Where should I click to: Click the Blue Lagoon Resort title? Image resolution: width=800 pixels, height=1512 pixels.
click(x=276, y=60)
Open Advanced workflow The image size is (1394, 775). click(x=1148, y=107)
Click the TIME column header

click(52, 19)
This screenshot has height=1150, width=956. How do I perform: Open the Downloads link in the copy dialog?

_ _ _ _ _ _ _

### Task objective:
Print out the listing in full, exactly as it appears.

### Result of this exercise:
Where should I click to: Click the Blue Lagoon Resort title? Image resolution: width=800 pixels, height=1512 pixels.
click(x=276, y=60)
Open Advanced workflow The image size is (1394, 775). click(x=1148, y=107)
Click the TIME column header

click(52, 19)
This screenshot has height=1150, width=956. How do I perform: Open the Downloads link in the copy dialog?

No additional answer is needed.